Jam belajar di sekolah yang tidak lebih dari sepuluh jam itu harus memikul tanggung jawab untuk menetralkan, syukur-syukur bisa memasukkan nilai positif. Dapat dibayangkan, betapa beratnya beban para “resi” di pertapaan “pendidikan” itu. Sedangkan para buto (raksasa) di luar sekolah selalu menyelusup ke tubuh para siswa dengan berbagai modus operandi. Di sisi lain, karena merasa tugasnya sebagai “bengkel”, terkadang sekolahan juga over acting dalam menyemai nilai-nilai luhur sehingga terjebak pada kultur “kekerasan”.
Menjadikan pendidikan jangan rusak-rusakan tidak cukup dari sekolah saja, tetapi dari pemerintah.
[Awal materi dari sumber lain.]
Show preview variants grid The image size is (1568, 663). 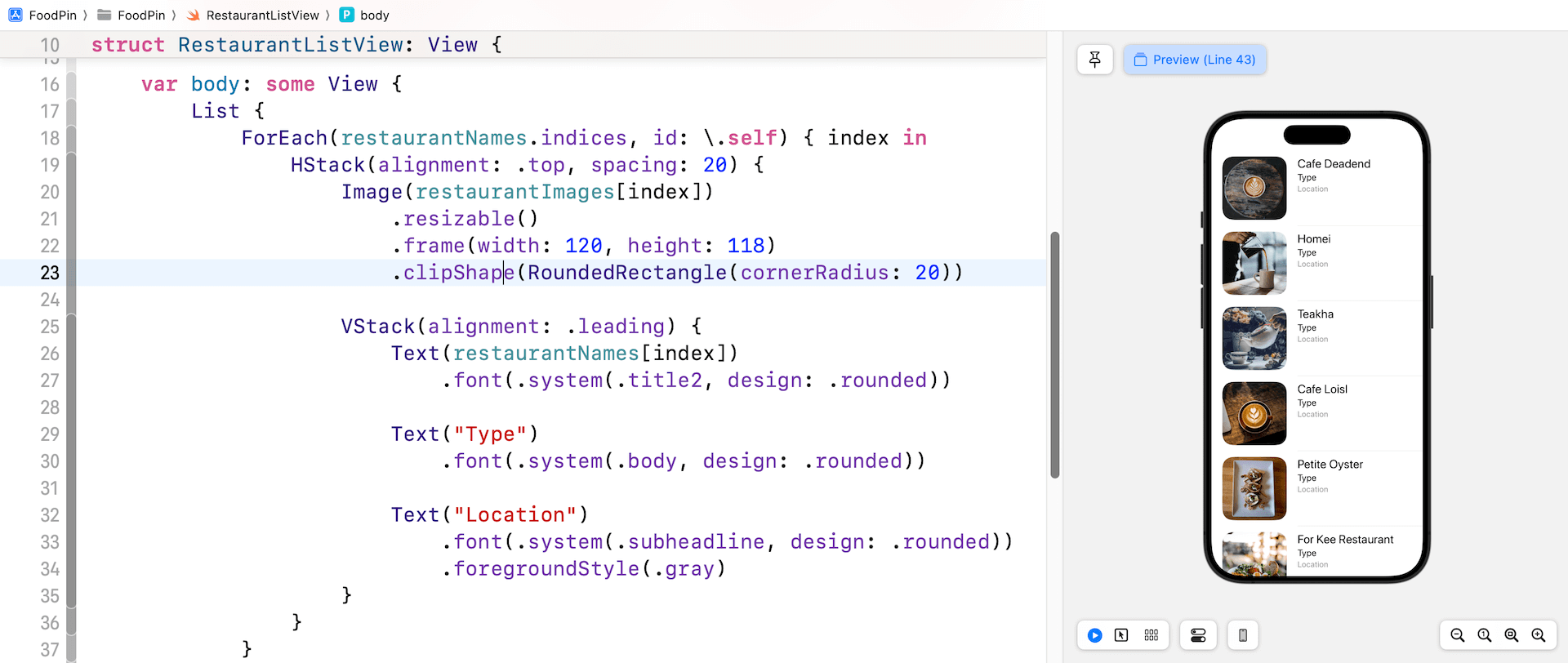1152,635
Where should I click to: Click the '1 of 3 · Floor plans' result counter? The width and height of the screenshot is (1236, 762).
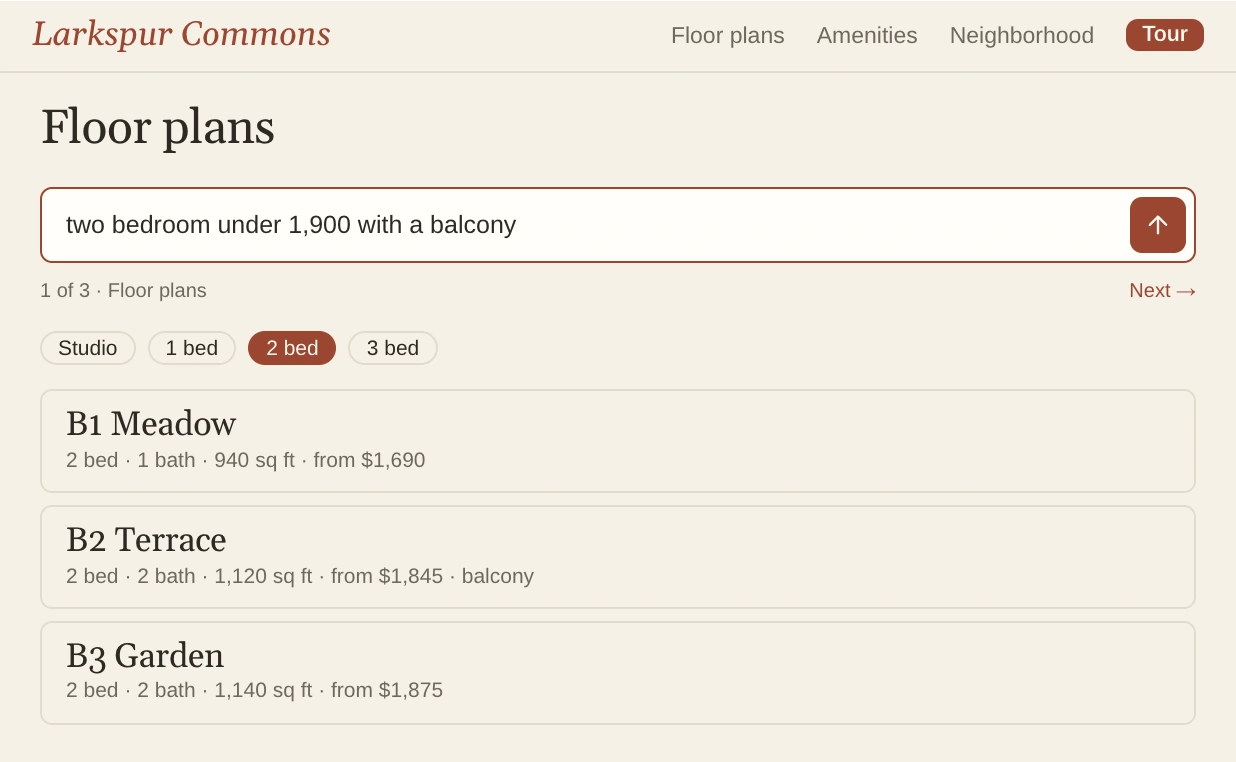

Sebab, di tangan pemerintahlah merah-hijaunya kebijakan dapat dijalankan. Sebab, kerusakan dunia pendidikan tidak hanya bersumber dari kurikulumnya, besar-kecil anggaran, kompetensi kelulusan pengajarnya tetapi lebih kompleks yang melibatkan cara hidup masyarakat sekitarnya yang tentunya dipengaruhi kehidupan ekonomi, sosial budaya, serta pengalaman-pengalaman yang diserap dari media massanya. Tanpa kebijakan yang tegas dan hanya dilimpahkan ke sekolah, sangat sulit dan menunggu waktu lama dengan korban dan segenapnya pengalamannya akan ditularkan ke generasi berikutnya.